Under the current law, the Anti Corruption Act of 2009 section 26, the maximum sentence for corruption is ten to twelve years in prison plus a fine of the court’s discretion. The maximum sentence for false accounting by a public officer cannot exceed three years of imprisonment. Embezzlement carries the severest penalty of 14 years maximum imprisonment.
“The corrupt should be removed from our society. This was done in China, if you engaged in corruption they would hang you”,Alex Ruhunda, the Member of Parliament for Fortportal Municipality said in a bid to convince the house against graft by officials in the nascent oil sector.
However, some moderate activists do not believe stiffer penalties will prevent corruption. They argue that inadequate transparency in governance rather than weak laws has allowed the practice to thrive. They also say the politically well connected avoid investigation and prosecution, so tougher laws would have little impact.
Indeed, Justice John Bosco Katusi recently addressed the problem of selective prosecution when passing verdict on to the former managing director of the National Security Fund. Katusi stated, “I am tired of trying small fish while the big fish enjoy deep waters.”

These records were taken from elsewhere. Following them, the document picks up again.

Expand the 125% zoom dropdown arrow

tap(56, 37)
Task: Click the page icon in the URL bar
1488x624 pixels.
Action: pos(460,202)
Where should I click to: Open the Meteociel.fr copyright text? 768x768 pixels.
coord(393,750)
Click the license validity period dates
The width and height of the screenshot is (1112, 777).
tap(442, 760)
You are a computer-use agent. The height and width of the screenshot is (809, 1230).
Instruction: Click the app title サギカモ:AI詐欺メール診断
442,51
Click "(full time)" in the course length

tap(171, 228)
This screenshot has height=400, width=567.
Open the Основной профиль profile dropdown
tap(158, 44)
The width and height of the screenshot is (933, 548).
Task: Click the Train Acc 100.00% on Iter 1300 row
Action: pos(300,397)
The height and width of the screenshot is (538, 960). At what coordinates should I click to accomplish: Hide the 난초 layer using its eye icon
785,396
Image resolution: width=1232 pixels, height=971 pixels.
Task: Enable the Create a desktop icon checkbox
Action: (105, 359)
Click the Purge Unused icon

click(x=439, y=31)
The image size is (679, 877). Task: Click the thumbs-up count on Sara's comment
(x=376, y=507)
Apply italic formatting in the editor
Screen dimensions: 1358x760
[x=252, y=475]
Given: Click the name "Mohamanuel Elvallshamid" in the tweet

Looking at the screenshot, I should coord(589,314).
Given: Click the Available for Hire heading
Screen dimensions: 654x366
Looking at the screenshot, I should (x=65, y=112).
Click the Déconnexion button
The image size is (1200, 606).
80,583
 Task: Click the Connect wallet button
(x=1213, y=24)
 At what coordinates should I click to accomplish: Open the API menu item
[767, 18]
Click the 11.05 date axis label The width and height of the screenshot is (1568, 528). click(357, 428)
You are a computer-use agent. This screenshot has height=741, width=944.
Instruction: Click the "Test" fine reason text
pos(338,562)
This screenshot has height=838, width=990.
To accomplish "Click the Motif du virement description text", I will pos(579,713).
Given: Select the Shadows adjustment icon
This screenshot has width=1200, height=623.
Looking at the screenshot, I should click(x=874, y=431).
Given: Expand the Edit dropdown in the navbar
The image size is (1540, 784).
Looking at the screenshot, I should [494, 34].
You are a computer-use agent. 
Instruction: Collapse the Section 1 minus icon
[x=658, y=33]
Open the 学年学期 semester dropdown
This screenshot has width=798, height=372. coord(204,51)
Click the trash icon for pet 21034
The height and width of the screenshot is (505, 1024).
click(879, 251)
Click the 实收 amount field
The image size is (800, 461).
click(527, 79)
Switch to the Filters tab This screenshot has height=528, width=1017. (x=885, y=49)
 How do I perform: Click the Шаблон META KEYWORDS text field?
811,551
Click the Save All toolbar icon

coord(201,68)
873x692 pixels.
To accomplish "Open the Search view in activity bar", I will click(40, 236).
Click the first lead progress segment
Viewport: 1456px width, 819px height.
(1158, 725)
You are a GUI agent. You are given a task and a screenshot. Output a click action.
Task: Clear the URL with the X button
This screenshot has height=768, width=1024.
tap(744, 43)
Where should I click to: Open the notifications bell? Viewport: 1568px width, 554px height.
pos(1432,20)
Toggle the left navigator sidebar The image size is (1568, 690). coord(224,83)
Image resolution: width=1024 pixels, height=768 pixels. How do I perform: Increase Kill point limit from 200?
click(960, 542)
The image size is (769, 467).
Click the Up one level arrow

Activists cite the difficulties in prosecuting high ranking officials as further proof of selective prosecution. Officials, former vice president Gilbert Bukenya, often avert prosecution for “lack of sufficient evidence” or other technicalities which brings automatic acquittal. For example, three government ministers, Sam Kutesa,John Nassassira and Mwesigwa Rukutana, recently won acquittal due to lack of evidence in their trial over misuse of government funds.
The former acting ombudsman attributes continued corruption to lack of financial resources in the office of the inspectorate of government to effectively combat the practice.
“The effects of corruption make it a capital offence, however there is an international crusade against capital punishments and as such we have to weigh the problems of capital punishments against those of corruption,” Raphal Baku told local media.
The East African bribery index 2012 conducted by Transparency International gave Uganda the lead position in corruption - - with 40.7% among the five east African nations including Burundi, Rwanda, Kenya and Tanzania.
The most recent corruption scandal involves graft in the office of the prime minister. The investigation centers on Geoffrey Kazinda, the principal accountant for the office. The scandal centers on misuse of of approximately $30 million in donor aid, meant for the victims of the Bunduda landslides. The investigation came thanks to media reports that revealed Mr. Kazinda’s wealth, which contradicted his position as a low ranking public official.
Although Prime Minister Amama Mbabazi attempted to assure donors that the country is working to establish controls, but also that conviction of Mr. Kazinda can only come after a thorough and independent investigation. The Prime Minister’s statements also are attempts to calm opposition activists who claim the Prime Minister should step aside to allow independent investigation, since the incident took place inside his office.
President Yoweri Museveni seems to share Mbabazi’s view, though he also concedes the seeming defeat from the cancer of corruption.
“We successfully fought the liberation war, the only war that remains a challenge is that of corruption”, the president said in his pre- 50th independence anniversary speech
Among its effects, corruption has created a sharp economic divide between a section of the working class especially the ones in public offices and the rest of the ordinary Ugandans who either morally work genuinely or have no avenues to join the race of citizens amassing wealth from corruption.